Causes of Death Associated with Complicated Influenza-Taiwan, 2011-2012 Influenza Season
Yi-Chun Lo1, Hung-Wei Kuo2, Yu-Fen Hsu2, Jen-Hsiang Chuang2
2012 Vol.28 NO.2
Correspondence Author： Yi-Chun Lo
Influenza can be complicated with pulmonary and extrapulmonary diseases, secondary bacterial infection, and exacerbation of underlying chronic conditions. From July 1, 2011 to January 16, 2012, Taiwan Centers of Disease Control was notified of 587 cases of complicated influenza, including 28 (4.8%) deaths of which 20 tested positive for influenza B and 8 for influenza A (H3).
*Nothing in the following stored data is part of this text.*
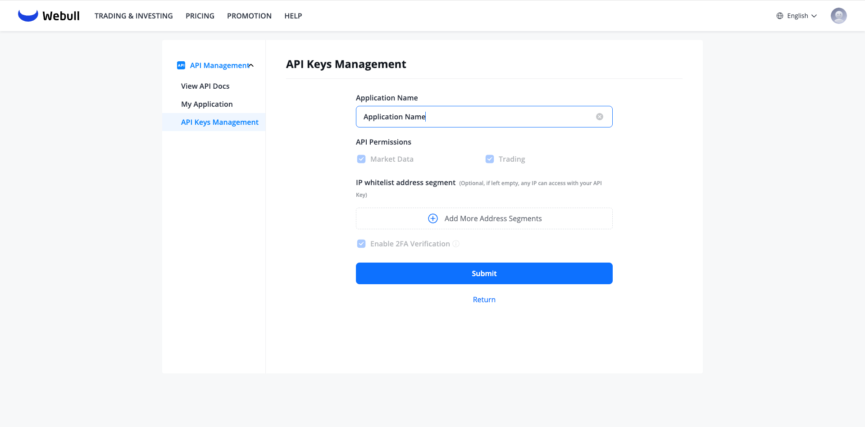Viewport: 865px width, 427px height.
Task: Click the Webull logo
Action: [x=49, y=16]
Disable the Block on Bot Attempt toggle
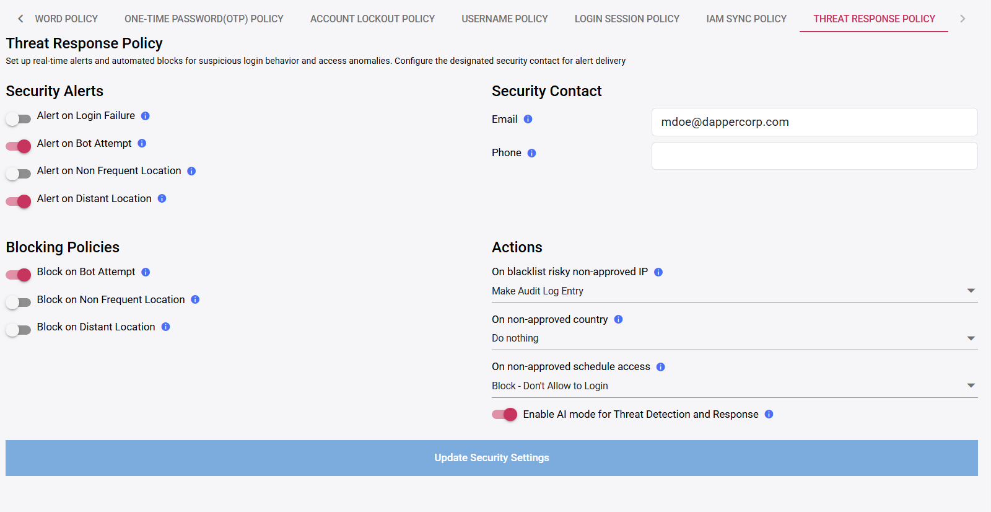The image size is (991, 512). point(18,275)
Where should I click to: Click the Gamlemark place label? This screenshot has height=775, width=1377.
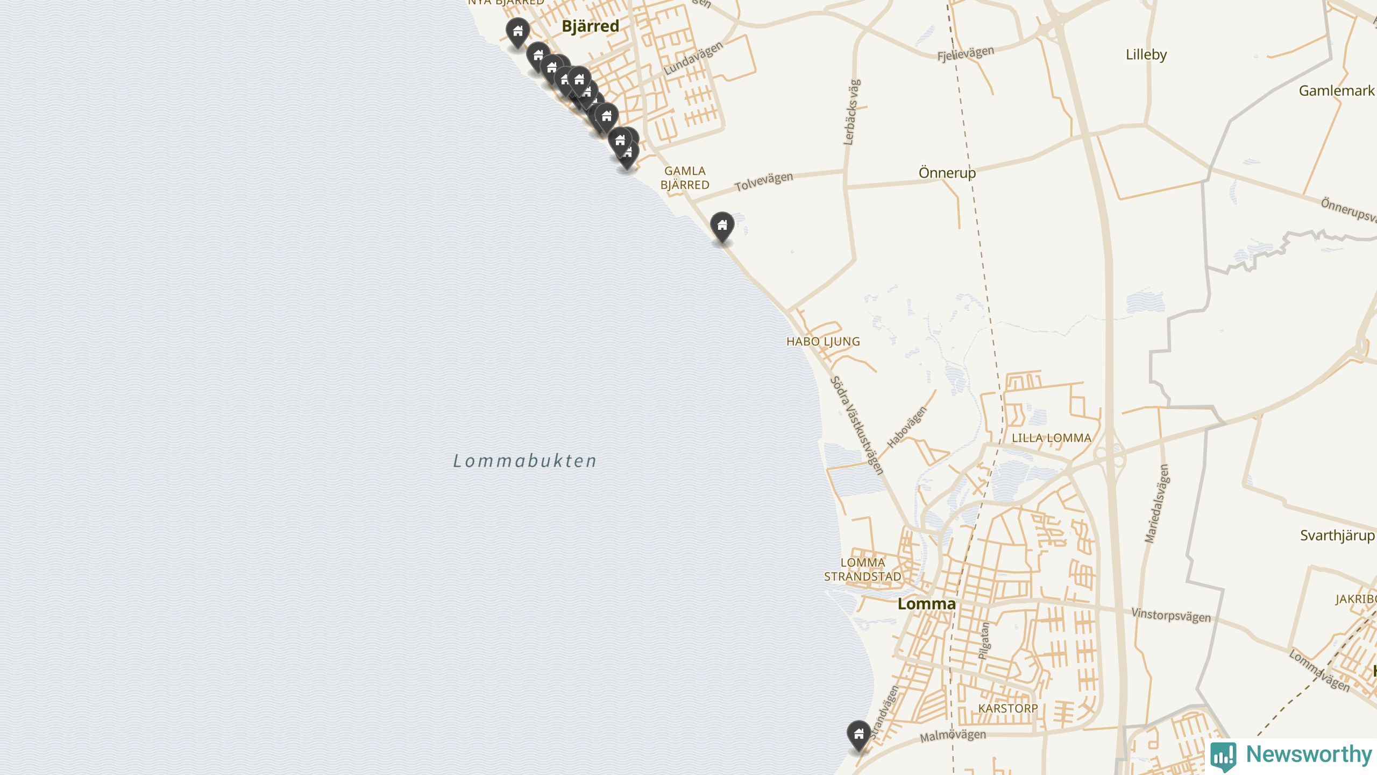click(x=1337, y=91)
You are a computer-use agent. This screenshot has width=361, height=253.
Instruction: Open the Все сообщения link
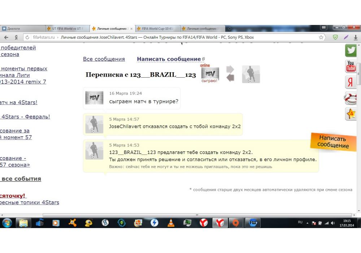point(104,59)
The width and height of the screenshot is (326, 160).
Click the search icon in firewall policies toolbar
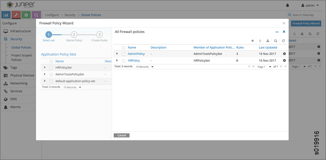coord(276,41)
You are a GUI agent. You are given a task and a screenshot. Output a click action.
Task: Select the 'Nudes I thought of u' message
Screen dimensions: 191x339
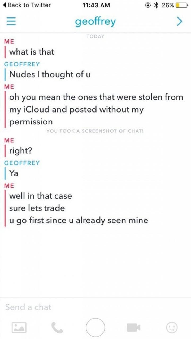(x=50, y=74)
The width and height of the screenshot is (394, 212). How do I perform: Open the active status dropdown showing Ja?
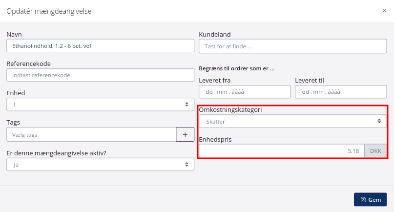click(100, 165)
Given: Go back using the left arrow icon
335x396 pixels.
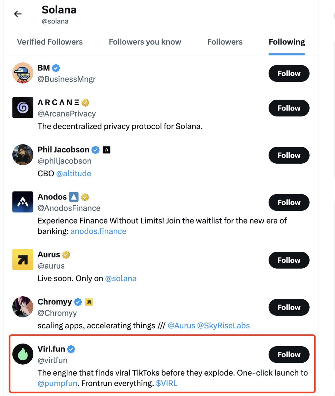Looking at the screenshot, I should [18, 14].

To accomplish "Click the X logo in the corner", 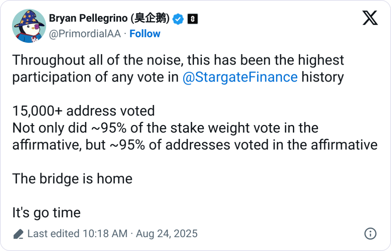I will tap(370, 18).
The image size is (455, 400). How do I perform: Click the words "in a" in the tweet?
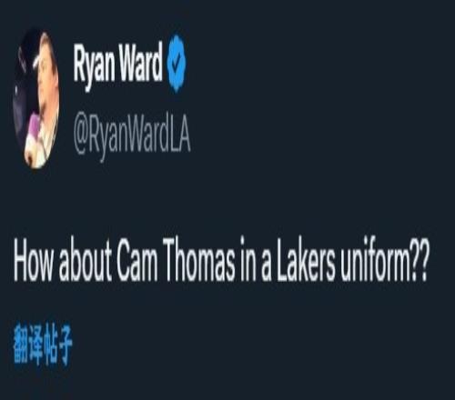(x=256, y=260)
Medical records were reviewed to determine the major causes of death. The 22 deceased adults were aged 48–98 years; all had underlying chronic conditions. Major causes of adult death included influenza virus pneumonia (n =14), exacerbation of chronic diseases (n =5), Staphylococcus aureus sepsis from pneumonia (n=1) and skin wound infection (n=1), and Acinetobacter baumannii sepsis (n=1). The 6 deceased children were aged 10 months to 12 years; two had an underlying chronic condition (Kawasaki disease and hypoxic encephalopathy, respectively). Major causes of pediatric death included influenza myocarditis (n=2), influenza encephalitis (n=2), influenza virus pneumonia (n=1), and invasive pneumococcal disease (n=1). Health care providers should assess patients with influenza or influenza-like illnesses for emergency warning signs, and take influenza-related secondary bacterial infection and exacerbation of chronic conditions into consideration.